# Am I weird for listening to Celtic Music while high?



## PuffinLikeAPimp (Mar 10, 2010)

Hey, I'm sure Im not alone one this one, because for some reason some like old school folky Irish music popped up while i was high the other day. It was delicious.

Anybody else had a similar experience with Irish folk music? so weird, i know.


----------



## anhedonia (Mar 11, 2010)

I played several instruments, pipes,low whistles, tin whistle, recorder (open fingering, same style as spanish pipes), mandolin, banjo, hand purcussions, mostly anything you could play traditional music with. I love all of it. Is there any particular bands your into?
Ive actually met some of these guys on the street. Went back to thier suite and smoked them out.
[youtube]feZL8sd3ro8[/youtube]


----------



## pjrocks7 (Mar 11, 2010)

lmao that is hilarious.


----------



## ford442 (Mar 18, 2010)

my local radio station does a celtic festival every year so i have gotten many good doses of it while stoned, tripping, and on other substances.. trying to play along on guitar is interesting...


----------



## logzz (Mar 18, 2010)

Nope this definitely sounds like a stoner music lmao Its good though I could see this working while I'm high.


----------



## dew-b (Mar 18, 2010)

PuffinLikeAPimp said:


> Hey, I'm sure Im not alone one this one, because for some reason some like old school folky Irish music popped up while i was high the other day. It was delicious.
> 
> Anybody else had a similar experience with Irish folk music? so weird, i know.

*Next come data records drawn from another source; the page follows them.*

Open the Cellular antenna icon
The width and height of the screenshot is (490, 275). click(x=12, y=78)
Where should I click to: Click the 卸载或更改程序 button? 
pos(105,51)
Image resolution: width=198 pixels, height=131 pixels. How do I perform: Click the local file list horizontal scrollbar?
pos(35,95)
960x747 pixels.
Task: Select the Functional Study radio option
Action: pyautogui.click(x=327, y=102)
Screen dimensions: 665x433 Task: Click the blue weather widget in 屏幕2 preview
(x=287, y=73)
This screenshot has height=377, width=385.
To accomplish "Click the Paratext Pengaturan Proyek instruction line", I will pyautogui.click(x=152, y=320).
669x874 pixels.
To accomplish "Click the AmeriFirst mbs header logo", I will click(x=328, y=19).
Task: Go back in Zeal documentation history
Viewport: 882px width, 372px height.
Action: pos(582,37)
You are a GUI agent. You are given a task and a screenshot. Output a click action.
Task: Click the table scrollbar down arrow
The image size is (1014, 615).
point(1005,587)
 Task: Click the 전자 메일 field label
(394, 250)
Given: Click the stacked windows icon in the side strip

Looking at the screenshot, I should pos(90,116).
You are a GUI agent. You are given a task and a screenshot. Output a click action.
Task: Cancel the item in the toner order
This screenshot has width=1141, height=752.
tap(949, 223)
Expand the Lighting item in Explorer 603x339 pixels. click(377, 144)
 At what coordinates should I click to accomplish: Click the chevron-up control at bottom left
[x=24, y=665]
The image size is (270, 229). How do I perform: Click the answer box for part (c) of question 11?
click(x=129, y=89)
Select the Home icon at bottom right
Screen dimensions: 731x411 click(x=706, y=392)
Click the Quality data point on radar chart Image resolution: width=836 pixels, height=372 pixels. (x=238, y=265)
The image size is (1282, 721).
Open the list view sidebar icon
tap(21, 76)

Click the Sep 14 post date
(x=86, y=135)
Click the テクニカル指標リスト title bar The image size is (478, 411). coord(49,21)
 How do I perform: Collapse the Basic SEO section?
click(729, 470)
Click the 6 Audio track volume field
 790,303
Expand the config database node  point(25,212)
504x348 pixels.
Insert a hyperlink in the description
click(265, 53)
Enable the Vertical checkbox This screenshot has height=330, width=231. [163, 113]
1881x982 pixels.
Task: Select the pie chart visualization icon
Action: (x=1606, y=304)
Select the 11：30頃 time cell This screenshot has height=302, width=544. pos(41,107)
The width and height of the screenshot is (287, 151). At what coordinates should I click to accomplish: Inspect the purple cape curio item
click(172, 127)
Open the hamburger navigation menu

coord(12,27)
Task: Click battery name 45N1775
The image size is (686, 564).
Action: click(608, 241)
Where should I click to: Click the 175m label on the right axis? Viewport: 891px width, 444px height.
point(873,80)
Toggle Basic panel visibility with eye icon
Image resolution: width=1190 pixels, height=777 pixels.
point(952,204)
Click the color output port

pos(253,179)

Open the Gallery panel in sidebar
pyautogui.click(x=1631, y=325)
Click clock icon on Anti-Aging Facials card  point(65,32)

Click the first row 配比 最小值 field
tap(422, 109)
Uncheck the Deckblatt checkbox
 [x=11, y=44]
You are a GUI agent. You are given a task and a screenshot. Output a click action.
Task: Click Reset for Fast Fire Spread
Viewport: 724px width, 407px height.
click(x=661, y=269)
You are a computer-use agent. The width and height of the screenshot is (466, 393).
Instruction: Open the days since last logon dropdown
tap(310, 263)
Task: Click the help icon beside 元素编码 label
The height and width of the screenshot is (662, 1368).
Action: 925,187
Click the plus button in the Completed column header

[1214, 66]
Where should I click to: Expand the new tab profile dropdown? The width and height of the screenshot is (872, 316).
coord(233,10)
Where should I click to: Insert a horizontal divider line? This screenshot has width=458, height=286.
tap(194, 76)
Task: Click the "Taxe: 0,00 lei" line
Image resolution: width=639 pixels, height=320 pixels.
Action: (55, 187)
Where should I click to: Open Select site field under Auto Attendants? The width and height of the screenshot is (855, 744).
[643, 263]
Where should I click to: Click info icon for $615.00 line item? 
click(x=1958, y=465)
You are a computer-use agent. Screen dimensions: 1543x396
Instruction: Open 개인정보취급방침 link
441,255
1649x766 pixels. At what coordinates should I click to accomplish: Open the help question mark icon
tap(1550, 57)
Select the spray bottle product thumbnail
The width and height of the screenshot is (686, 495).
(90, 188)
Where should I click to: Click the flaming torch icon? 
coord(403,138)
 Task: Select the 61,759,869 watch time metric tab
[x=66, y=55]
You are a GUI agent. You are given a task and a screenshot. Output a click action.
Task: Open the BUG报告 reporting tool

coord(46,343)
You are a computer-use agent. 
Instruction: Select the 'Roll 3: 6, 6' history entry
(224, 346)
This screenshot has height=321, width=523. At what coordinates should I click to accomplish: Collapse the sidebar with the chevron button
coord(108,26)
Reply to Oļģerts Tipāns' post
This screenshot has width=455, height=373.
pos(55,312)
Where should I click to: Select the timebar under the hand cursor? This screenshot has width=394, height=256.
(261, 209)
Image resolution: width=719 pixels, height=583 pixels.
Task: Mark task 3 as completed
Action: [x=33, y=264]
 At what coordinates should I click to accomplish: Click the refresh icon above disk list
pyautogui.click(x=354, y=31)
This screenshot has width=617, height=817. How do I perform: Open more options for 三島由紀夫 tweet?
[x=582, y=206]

 i like to crank up the clasical from time to time. bethoven, bach. i love the instramental peter and the wolf.


----------



## iNVESTIGATE (Mar 18, 2010)

i'd skate to it so you get my approval lol


----------



## Damien916 (Apr 11, 2010)

In a word-no.

You are not weird.


----------



## mrchamber (Apr 14, 2010)

I admit I like classical when I'm baked and some Gregorian chants.
Sometimes its nice to just chill with it playing on low volume.
I know my plants love them too


----------



## smokebros (Apr 14, 2010)

celtic music is dope. bagpipes are the shit


----------



## newbud123 (Apr 14, 2010)

Your are not on your own  I appreciate music more when I am stoned .


----------



## KlosetKing (Apr 14, 2010)

short answer: no. i used to get ripped off my ass, then throw the old Warcraft II cd (mac install disc) in the player, and it would play the entire soundtrack to the game uninterupted. kewl shit if you ask me, not celtic but still wierd. so no, i wouldnt say celtic is any more wierd than me rocking out to some medievel warcraft music...


----------